Once you reach the line containing "Hoops (25, 1438)" in the data below, restate each line word for word up to and including the one containing "Semi-Precious Heart Ring (92, 1135)".

───── Supplied material ─────

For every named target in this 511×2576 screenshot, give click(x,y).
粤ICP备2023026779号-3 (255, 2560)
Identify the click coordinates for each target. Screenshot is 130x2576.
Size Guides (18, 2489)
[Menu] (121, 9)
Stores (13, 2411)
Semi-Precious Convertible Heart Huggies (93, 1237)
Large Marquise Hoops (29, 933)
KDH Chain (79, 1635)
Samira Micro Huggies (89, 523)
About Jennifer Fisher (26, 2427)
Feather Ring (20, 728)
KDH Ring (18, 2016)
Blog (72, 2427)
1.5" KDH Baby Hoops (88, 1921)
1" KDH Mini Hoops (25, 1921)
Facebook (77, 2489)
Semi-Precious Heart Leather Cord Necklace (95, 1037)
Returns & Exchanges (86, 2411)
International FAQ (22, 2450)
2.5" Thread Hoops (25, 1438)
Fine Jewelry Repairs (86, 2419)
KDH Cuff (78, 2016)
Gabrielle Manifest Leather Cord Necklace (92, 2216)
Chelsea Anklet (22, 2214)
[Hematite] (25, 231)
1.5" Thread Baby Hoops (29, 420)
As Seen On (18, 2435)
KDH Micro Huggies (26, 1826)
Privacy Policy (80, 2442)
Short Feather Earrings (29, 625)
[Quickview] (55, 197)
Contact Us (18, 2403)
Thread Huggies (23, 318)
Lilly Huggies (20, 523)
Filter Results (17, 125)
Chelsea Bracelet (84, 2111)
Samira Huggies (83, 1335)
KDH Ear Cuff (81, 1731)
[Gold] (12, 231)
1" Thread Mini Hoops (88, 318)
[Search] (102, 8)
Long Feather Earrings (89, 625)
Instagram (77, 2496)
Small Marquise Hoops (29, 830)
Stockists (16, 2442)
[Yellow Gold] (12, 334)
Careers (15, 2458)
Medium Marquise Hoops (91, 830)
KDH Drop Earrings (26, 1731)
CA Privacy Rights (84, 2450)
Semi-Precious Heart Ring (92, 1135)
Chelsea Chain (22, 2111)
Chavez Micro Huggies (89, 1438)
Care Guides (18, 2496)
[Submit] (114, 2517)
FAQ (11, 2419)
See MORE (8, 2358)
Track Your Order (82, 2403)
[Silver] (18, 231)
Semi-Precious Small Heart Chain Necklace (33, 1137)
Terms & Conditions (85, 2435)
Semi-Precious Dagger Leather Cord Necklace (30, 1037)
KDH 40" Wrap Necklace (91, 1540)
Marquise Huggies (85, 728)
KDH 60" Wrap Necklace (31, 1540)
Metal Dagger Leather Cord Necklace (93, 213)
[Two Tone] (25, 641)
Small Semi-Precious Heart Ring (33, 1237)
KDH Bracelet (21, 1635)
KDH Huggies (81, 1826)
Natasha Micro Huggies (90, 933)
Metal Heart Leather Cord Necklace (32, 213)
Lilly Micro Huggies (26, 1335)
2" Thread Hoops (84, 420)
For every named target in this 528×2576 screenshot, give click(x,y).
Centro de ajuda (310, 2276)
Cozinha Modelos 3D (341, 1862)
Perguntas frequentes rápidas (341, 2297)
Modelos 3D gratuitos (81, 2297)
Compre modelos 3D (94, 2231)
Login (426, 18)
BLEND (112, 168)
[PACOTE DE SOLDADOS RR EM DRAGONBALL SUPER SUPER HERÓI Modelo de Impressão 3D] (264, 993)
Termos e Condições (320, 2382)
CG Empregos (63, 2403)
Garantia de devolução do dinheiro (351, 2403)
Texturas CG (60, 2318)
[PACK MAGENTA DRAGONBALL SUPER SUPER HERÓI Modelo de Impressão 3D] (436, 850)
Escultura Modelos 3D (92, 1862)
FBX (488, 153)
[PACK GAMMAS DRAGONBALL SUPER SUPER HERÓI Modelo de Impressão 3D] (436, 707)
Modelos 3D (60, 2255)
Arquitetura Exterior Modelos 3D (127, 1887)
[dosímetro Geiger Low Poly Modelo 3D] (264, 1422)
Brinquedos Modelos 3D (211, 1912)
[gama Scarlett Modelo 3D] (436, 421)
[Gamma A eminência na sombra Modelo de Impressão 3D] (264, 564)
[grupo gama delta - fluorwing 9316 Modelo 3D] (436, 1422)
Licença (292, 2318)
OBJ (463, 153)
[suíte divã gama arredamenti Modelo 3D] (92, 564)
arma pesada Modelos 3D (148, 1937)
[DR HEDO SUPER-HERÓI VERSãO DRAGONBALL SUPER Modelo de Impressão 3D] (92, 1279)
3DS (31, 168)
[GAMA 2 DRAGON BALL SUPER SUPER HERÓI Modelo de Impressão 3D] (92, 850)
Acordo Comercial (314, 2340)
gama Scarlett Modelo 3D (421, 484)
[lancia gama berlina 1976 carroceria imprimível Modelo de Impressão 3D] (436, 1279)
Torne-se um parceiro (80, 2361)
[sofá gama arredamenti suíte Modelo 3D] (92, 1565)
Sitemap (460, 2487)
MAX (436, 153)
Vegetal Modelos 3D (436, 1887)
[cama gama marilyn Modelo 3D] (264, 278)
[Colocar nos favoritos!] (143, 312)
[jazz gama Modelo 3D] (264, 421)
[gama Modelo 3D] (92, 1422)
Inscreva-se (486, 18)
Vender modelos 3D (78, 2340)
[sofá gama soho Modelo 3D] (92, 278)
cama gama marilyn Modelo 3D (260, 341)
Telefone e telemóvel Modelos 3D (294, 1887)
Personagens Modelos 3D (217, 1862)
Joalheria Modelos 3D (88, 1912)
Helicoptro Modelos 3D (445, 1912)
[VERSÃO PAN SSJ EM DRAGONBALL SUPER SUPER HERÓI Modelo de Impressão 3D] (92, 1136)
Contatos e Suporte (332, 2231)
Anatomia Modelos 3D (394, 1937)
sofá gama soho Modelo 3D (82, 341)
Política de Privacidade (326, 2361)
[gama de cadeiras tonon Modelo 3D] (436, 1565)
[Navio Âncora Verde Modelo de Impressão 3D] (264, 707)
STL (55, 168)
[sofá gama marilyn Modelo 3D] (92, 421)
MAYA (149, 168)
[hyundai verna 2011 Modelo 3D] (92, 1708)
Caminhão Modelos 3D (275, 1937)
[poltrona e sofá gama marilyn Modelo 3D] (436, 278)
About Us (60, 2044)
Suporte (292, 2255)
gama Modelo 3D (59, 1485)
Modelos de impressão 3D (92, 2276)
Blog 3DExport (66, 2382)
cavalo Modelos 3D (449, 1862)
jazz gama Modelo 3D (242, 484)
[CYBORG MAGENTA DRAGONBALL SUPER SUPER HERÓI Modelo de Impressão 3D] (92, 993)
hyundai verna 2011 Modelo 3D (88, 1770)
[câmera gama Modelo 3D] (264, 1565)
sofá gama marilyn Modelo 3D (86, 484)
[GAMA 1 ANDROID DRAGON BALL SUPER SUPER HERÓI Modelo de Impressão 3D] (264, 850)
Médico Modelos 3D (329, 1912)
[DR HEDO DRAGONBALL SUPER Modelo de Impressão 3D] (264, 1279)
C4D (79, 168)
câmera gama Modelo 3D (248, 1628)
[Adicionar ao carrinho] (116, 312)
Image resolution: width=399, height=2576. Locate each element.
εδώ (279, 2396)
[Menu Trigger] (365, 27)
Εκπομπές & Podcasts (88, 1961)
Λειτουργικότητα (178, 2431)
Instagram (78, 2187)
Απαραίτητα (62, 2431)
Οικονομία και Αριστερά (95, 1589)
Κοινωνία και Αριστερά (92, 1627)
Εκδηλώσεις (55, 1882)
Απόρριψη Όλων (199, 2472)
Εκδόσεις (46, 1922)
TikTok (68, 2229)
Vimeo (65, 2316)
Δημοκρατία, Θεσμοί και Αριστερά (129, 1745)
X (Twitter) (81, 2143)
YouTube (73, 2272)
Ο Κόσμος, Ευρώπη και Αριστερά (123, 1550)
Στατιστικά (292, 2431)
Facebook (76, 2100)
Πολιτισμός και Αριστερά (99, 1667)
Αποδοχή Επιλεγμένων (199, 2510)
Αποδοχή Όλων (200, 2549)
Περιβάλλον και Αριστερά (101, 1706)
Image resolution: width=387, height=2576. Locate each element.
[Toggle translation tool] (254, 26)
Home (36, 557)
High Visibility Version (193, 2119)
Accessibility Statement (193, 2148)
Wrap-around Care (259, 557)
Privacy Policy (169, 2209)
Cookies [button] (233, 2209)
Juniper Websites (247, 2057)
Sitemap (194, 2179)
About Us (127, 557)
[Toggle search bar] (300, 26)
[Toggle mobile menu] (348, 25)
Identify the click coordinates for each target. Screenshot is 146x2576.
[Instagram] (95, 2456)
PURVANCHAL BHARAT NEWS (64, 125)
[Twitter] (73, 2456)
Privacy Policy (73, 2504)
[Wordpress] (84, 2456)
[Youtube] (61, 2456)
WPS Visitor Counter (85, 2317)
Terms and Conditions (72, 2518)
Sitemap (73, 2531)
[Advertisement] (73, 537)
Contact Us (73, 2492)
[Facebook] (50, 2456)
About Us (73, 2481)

─────

> _Answer to this problem_
2.5" Thread Hoops (25, 1438)
Fine Jewelry Repairs (86, 2419)
KDH Cuff (78, 2016)
Gabrielle Manifest Leather Cord Necklace (92, 2216)
Chelsea Anklet (22, 2214)
[Hematite] (25, 231)
1.5" Thread Baby Hoops (29, 420)
As Seen On (18, 2435)
KDH Micro Huggies (26, 1826)
Privacy Policy (80, 2442)
Short Feather Earrings (29, 625)
[Quickview] (55, 197)
Contact Us (18, 2403)
Thread Huggies (23, 318)
Lilly Huggies (20, 523)
Filter Results (17, 125)
Chelsea Bracelet (84, 2111)
Samira Huggies (83, 1335)
KDH Ear Cuff (81, 1731)
[Gold] (12, 231)
1" Thread Mini Hoops (88, 318)
[Search] (102, 8)
Long Feather Earrings (89, 625)
Instagram (77, 2496)
Small Marquise Hoops (29, 830)
Stockists (16, 2442)
[Yellow Gold] (12, 334)
Careers (15, 2458)
Medium Marquise Hoops (91, 830)
KDH Drop Earrings (26, 1731)
CA Privacy Rights (84, 2450)
Semi-Precious Heart Ring (92, 1135)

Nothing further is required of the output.